## PROBLEM TO SOLVE:
What is needed is an exact copy of every entry.
START DATA EXTRACT
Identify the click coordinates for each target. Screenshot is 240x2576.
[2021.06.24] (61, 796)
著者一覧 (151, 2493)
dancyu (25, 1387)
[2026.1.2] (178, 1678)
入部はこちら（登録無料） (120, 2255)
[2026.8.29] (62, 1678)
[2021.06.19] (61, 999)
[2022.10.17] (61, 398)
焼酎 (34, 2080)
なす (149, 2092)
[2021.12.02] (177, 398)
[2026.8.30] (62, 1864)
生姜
END DATA EXTRACT
## EXERCISE SOLUTION:
Identify the click coordinates for each target. Screenshot is 240x2576.
[2021.06.24] (61, 796)
著者一覧 (151, 2493)
dancyu (25, 1387)
[2026.1.2] (178, 1678)
入部はこちら（登録無料） (120, 2255)
[2026.8.29] (62, 1678)
[2021.06.19] (61, 999)
[2022.10.17] (61, 398)
焼酎 (34, 2080)
なす (149, 2092)
[2021.12.02] (177, 398)
[2026.8.30] (62, 1864)
生姜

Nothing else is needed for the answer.